[BRIEF A]
From the entries below, copy out the lines from the line with "You are a computer-use agent. This" to the line with "The image size is (713, 419). (x=376, y=190)" without any changes.

[PASSAGE PROVIDED]
Here, it is assumed that the distance between the traffic signals $S_i$ and $S_j$ is $D_{i,j}$, and $C_i$ is the set of traffic signals covered by $S_i$. In other words, $C_i=\{S_j:D_{i,j}<R_{Com}\}$, where $R_{Com}$ is the communication range. The algorithm starts with S including all the traffic signals and an empty set G of selected signals. It calculates the coverage for each signal in S. Then, it selects the traffic signal that covers the maximum number of uncovered signals, adds it to the selected signals G, and removes it along with all the signals it covers from S. Steps 5 to 8 are repeated until S becomes empty. This algorithm does not guarantee coverage of the whole network. However, it covers the maximum number of signalized intersections with minimum cost (minimum number of RSUs).

After selecting these RSUs, we run the network using different traffic demands levels by using V2I communication modeling, in which the packets can be dropped and/or delayed. For each of the 5 ODSF scenarios, we run the 10 penetration ratios. In each case, the average fuel consumption per vehicle is calculated and compared to that in the ideal communication case. Figure 13, Figure 14, Figure 15, Figure 16 and Figure 17 show these results for ODSF values of 0.2, 0.4, 0.6, 0.8, and 1.0, respectively.

With regards to the VANET communication configuration, the V2I communication paradigm is used with a 1000 m communication range and a $50Packets/second$ background packet generation rate. The average packet size is set to $1000Bytes$ and the queue size in the MAC layer is set to $64Packets$.

The figures demonstrate that, at lower traffic demand rates (ODSF = 0.2 and 0.4), the average vehicle’s fuel consumption rates in the ideal communication and realistic communication are similar (i.e., the impact of communication during these low traffic demands is not significant). However, as the traffic demand level increases, the average vehicle’s fuel consumption in the realistic communication case becomes significantly higher than that of ideal communication. We also notice that, at moderate traffic levels (0.6 and 0.8), the impact of communication is very small at low penetration ratios (0.1 through 0.3), and increases with the penetration ratio.

To understand these behaviors, we have to notice that, in general, the number of connected vehicles increases with the penetration ratio. Consequently, the packet drop rate increases with the number of connected vehicles, because of the increasing contention over the wireless medium.

At low ODSF values, the number of connected vehicles is very small, so the contention over the wireless medium is very limited. Consequently, the packet drop rate is very low. Thus, most of the link cost information is correctly delivered to the TMC, and the optimal routes are correctly computed. At moderate demand levels and low penetration ratios, the packet drop rates and delays are still acceptable. However, at these moderate demand levels, the drop rate increases with the penetration ratio to an unacceptable value, resulting in dropping most of the link cost updating packets. Thus, the information in the routing database at the TMC is insufficient to correctly represent the network state. Consequently, sub-optimal routes are used, which produces higher fuel consumption.

[STORED RECORDS]

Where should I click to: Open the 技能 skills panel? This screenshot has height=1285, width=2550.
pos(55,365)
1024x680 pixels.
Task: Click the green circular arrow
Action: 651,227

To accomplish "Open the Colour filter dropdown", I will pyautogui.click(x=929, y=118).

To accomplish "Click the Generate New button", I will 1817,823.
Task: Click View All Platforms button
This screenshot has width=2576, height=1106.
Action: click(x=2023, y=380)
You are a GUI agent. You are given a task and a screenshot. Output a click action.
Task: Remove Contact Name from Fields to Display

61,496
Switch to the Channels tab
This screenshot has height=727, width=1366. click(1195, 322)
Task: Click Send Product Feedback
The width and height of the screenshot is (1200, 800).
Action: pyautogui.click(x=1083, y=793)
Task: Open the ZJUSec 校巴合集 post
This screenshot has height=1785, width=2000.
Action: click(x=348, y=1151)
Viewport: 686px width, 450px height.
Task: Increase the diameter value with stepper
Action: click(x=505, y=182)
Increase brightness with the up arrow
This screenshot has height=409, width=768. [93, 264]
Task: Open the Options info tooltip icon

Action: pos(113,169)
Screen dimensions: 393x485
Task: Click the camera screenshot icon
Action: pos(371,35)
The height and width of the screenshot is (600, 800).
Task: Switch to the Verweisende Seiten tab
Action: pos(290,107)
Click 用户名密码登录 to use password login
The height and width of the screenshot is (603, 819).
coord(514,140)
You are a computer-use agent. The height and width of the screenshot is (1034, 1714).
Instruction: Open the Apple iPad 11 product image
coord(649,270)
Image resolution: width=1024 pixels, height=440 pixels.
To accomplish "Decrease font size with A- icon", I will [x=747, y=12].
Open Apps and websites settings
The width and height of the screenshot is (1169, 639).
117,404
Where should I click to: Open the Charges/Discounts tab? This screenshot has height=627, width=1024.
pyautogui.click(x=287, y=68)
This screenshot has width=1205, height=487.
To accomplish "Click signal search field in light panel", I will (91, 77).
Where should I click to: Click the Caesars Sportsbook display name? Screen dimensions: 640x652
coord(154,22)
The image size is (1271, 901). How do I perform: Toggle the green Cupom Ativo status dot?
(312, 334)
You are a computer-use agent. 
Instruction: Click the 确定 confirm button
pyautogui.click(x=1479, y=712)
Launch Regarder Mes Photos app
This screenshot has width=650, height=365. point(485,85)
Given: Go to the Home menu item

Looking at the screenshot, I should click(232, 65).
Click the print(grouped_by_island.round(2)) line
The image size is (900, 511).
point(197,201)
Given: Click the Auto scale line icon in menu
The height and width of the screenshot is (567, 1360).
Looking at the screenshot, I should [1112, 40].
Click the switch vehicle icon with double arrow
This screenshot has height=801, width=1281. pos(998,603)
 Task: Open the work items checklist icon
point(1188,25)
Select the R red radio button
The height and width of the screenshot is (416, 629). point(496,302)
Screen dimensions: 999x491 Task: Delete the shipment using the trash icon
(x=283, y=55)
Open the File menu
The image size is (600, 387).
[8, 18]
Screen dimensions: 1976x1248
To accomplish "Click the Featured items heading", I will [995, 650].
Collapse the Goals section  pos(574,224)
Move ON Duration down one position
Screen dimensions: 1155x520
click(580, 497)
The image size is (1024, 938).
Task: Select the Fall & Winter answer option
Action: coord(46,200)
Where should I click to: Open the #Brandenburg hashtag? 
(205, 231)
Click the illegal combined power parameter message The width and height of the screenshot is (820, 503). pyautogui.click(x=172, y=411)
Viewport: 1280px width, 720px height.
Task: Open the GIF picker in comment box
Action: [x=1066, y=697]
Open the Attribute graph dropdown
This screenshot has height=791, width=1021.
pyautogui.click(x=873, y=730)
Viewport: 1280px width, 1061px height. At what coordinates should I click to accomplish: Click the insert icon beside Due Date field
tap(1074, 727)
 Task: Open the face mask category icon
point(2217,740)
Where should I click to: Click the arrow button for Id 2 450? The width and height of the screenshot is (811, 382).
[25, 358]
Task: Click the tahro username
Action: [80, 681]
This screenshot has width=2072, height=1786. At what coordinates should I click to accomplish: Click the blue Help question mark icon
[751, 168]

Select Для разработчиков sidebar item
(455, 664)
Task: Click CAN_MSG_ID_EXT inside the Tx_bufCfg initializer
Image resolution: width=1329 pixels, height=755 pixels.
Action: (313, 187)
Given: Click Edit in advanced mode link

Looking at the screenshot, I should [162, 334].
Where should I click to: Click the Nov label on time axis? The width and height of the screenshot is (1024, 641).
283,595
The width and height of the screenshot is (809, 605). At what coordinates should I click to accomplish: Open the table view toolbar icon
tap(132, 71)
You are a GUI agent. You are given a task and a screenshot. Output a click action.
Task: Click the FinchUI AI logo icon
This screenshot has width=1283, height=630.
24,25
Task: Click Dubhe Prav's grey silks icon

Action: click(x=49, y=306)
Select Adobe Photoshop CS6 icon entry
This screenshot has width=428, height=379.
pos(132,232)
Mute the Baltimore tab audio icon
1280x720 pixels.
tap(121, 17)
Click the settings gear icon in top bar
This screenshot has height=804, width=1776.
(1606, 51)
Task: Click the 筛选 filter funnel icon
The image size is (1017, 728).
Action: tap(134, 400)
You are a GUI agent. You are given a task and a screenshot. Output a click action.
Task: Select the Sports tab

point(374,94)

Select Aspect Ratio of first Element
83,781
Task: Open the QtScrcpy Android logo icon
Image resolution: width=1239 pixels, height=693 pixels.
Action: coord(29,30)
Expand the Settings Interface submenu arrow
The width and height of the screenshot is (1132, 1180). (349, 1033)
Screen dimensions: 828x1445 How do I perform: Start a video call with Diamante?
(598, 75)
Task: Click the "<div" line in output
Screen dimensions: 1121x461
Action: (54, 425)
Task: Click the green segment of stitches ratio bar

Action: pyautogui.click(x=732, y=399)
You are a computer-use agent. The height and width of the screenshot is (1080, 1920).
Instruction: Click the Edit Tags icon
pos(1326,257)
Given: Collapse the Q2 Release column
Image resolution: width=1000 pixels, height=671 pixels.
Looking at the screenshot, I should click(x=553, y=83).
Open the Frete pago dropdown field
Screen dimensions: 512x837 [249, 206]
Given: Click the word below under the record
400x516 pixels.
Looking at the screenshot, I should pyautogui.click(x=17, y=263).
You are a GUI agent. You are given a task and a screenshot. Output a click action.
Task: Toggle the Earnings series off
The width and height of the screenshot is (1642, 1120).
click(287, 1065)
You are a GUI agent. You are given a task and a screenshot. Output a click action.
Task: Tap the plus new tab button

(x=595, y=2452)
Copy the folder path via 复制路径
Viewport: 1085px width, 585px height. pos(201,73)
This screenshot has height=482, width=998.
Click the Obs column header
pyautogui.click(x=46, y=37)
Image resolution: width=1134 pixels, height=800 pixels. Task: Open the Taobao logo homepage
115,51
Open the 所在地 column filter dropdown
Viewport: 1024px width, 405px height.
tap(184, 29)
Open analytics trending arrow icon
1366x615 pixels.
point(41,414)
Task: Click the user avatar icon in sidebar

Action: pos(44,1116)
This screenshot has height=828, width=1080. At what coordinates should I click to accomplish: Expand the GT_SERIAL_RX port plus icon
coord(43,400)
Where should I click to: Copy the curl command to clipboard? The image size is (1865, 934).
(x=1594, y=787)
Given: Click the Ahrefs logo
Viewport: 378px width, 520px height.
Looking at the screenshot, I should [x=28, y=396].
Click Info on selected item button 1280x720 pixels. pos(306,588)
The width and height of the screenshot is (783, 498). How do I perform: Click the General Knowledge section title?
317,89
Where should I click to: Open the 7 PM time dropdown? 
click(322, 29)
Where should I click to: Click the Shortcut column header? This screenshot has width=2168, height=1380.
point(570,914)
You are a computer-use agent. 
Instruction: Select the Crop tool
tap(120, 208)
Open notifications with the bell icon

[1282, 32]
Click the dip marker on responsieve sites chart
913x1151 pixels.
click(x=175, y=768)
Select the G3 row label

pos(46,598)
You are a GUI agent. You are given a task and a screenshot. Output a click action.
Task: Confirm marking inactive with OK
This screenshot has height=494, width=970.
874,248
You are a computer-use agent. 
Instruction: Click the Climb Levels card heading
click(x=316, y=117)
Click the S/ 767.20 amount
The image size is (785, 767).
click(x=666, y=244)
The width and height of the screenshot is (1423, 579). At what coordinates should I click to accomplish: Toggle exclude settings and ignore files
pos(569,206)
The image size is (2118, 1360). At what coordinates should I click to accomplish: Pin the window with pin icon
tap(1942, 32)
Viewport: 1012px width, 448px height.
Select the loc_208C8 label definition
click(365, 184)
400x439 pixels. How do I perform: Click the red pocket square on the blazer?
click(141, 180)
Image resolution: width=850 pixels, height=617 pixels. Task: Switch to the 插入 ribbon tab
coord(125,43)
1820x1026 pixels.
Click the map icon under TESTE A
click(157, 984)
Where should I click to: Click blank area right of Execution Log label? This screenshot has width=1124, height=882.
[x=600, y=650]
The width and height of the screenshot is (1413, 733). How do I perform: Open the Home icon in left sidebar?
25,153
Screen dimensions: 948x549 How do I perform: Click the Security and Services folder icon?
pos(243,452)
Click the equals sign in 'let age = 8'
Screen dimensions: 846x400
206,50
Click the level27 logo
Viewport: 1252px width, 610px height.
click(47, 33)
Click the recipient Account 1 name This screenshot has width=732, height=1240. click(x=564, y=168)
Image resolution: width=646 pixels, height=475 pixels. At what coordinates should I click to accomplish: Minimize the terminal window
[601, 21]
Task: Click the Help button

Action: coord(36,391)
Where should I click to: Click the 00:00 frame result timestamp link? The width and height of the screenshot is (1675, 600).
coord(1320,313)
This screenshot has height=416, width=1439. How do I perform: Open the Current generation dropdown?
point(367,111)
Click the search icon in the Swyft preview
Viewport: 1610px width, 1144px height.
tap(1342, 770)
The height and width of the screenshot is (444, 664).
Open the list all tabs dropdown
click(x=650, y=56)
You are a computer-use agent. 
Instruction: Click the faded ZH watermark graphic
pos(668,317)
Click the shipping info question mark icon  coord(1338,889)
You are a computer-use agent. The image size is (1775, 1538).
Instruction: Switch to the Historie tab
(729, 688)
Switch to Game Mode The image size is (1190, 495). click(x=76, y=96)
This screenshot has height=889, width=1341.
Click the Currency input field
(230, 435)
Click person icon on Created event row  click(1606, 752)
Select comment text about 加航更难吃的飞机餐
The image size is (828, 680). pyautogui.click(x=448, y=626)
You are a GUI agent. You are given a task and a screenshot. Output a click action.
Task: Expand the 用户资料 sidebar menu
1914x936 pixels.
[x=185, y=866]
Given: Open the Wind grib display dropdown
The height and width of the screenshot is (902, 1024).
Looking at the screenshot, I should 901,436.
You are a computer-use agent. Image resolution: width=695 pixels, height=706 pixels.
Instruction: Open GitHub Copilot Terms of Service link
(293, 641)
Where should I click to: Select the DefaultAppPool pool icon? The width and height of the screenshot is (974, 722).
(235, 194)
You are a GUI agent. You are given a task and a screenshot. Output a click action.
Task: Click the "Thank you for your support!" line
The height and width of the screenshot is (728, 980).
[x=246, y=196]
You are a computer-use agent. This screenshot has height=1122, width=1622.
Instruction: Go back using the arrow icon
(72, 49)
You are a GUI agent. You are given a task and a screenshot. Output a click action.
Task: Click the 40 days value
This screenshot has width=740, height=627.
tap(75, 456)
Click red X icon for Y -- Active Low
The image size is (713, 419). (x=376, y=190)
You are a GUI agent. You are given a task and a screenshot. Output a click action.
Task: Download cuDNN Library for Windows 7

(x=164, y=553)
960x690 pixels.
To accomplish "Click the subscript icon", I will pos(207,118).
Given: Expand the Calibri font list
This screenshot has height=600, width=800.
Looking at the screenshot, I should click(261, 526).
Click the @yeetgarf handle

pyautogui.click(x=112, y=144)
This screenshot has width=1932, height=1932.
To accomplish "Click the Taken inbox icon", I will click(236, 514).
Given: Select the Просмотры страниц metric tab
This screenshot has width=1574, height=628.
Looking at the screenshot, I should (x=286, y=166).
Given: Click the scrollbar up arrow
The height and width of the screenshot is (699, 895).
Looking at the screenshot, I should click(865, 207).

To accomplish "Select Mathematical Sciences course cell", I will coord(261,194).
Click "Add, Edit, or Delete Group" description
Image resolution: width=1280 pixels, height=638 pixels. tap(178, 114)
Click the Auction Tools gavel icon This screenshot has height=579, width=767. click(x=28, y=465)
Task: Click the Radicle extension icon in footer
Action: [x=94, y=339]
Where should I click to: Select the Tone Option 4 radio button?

[BRIEF B]
Using the passage on RSU placement and fuel consumption, answer these:
(i) How many penetration ratios are run for each ODSF scenario?
(ii) What communication range is used for the V2I paradigm?
(iii) At each step, which traffic signal does the selection algorithm choose?

[TASK OUTPUT A]
You are a computer-use agent. This screenshot has height=1122, width=1622.
Instruction: Go back using the arrow icon
(72, 49)
You are a GUI agent. You are given a task and a screenshot. Output a click action.
Task: Click the 40 days value
This screenshot has width=740, height=627.
tap(75, 456)
Click red X icon for Y -- Active Low
The image size is (713, 419). (x=376, y=190)

[TASK OUTPUT B]
(i) 10
(ii) 1000 m
(iii) The one that covers the maximum number of uncovered signals